- Reading text
□ □ □ □ □ □ □

There's one thing about the scien-terrific-method that was brought up in Zen and the Art of Motorcycle Maintenance by Robert Persig (1974).
Let's see....the steps are...(loosely)
1) State the question
2) Research the topic
3) Form a hypothesis
4)Test that hypothesis
5) Analize results
etc.
Persig focused on 3) Form a hypothesis. What he said was that OK, the scientific method will show that one plausible, testable, observable and repeatable hypothesis fits with what's observed.
But, he said, it doesn't show that it's the only hypothesis that will work.
And as far as I know, there's no "step" in the scien-terrific method that says...
N) Once one workable conclusion is found, go back and find another one.
Comments?
There is no "scientific method". What you describe is a myth we make up to introduce students to the idea of rigor as it applies to science, but it's not even remotely how science really operates.
However, your N is covered by the presences of competing schools of thought in scientific communities. Take, for example, the ongoing "battle" between string theorists and classical quantum theory, or the more approachable discussion now being fought out in Science magazine about whether recent fossils represent a new species or merely a deformed human skeleton.
This vigorous debate is what makes science interesting.
Quote[/b] (W2ILP @ Nov. 30 2006,13:00)]The Soviet commander was Vassily Arkhipov. If you had read the entire linked debate, you would have read about him in Scott Atran's speech. I believe that Atran disproved his own
IIRC, in the book October Fury, Peter Huchthausen writes that a Soviet skipper, perhaps Arkhipov (I can't find my copy), had ordered the one special torpedo issued his submarine (three Foxtrot class diesel subs were sent) to be loaded and then removed from the torpedo tube. Whether it would in fact have been fired is one of those interesting questions.
I spent the Missile Crisis sitting next to a radio van on a boxcar in Kansas, waiting to be told the invasion was on. A close thing! One might argue that the price we paid for not having a nuclear exchange at that time was Vietnam. Or maybe not. But I daresay Vietnam and its aftermath -- which IMO includes Iraq -- was worth not trying the nukes back then.
Back to the thread. Religion and science are IMO both efforts to deal with the universe we find ourselves in, and each caters to different human skills. To say one is valid and the other is not is to ignore the differences between them; we have as yet not gone beyond religion to emotional sciences that correspond to the physical ones. Some day another Newton will invent an emotional calculus and we may begin to understand ourselves.
Cortland
KA5S
W2ILP
12-01-2006, 02:35 AM
ka5s
My point is that neither religion nor science can be depended upon to prevent a nuclear war. #Only humans can do that by applying diplomacy and consideration for all the humans on Earth...because all the world would suffer greatly in the event of a nuclear war.
You can Google up Vassily Arkhipov and read various accounts about what he did.
Most people don't know that the terms of the peace agreement involving the USSR and the US. They were not the only terms ...because Red China was also an ally of Castro's Cuba.
The US and USSR agreed that if the USSR removed the missiles from Cuba the U.S. would not attack Cuba and would remove its missiles from Turkey.
The US and Red China agreed that if the US would not attack Castro's Cuba Red China would not attack the islands of Qumoi and Matsu, which belong to Nationalist China (Formosa).

□ □ □ □ □ □ □

- Records provided
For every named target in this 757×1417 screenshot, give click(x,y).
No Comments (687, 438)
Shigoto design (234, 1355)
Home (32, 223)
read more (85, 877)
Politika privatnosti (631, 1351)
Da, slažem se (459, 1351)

□ □ □ □ □ □ □

- Exercise directions
Rewrite the forum thread starting with "Most people don't" and going on through "of Castro's Cuba.", putting "the PRC" wherever "Red China" appears.

- Task result
Most people don't know that the terms of the peace agreement involving the USSR and the US. They were not the only terms ...because the PRC was also an ally of Castro's Cuba.